[Stored entries]
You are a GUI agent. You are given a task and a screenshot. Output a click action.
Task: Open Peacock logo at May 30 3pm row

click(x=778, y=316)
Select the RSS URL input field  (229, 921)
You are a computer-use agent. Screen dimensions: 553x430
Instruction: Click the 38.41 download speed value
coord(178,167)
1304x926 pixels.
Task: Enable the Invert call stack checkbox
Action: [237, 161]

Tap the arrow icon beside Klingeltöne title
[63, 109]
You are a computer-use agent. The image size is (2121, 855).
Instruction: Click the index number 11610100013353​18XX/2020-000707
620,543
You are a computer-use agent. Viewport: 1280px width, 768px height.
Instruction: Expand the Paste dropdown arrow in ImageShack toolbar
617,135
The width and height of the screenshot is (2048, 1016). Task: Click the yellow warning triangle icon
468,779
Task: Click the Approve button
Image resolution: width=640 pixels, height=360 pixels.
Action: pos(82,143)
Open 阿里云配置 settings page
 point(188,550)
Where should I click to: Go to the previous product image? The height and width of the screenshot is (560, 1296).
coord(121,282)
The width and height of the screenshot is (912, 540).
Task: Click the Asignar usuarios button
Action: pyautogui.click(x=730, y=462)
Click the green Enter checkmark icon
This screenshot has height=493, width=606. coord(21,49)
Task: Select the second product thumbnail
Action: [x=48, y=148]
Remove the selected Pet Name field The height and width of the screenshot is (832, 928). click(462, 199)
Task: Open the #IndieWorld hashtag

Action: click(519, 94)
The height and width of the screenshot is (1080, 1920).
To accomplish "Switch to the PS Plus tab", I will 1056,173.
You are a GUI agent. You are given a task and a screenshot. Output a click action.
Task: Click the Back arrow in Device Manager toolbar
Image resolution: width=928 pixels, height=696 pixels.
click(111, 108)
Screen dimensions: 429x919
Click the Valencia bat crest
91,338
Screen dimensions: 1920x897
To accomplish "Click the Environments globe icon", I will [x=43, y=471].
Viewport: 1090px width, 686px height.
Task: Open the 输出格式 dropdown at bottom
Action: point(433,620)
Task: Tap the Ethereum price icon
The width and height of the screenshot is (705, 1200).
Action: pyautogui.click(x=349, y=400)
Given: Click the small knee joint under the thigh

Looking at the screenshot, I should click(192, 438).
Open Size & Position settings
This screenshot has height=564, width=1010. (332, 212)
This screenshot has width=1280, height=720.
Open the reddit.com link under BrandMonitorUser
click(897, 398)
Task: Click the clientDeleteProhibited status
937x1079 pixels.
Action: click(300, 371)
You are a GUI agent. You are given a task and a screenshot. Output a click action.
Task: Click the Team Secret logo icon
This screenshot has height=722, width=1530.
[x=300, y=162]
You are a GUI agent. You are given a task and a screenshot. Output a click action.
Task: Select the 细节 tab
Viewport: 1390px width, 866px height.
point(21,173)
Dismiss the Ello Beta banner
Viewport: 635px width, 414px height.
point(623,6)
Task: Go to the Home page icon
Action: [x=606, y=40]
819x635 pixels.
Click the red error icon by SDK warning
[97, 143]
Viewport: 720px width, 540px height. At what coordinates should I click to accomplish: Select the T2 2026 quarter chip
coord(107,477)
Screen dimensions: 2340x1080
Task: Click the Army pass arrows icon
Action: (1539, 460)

● **ACTION ITEM**: Across the data, tally the lines containing "field" and give back the number alone.

● **RESULT FOR THIS EXERCISE**: 2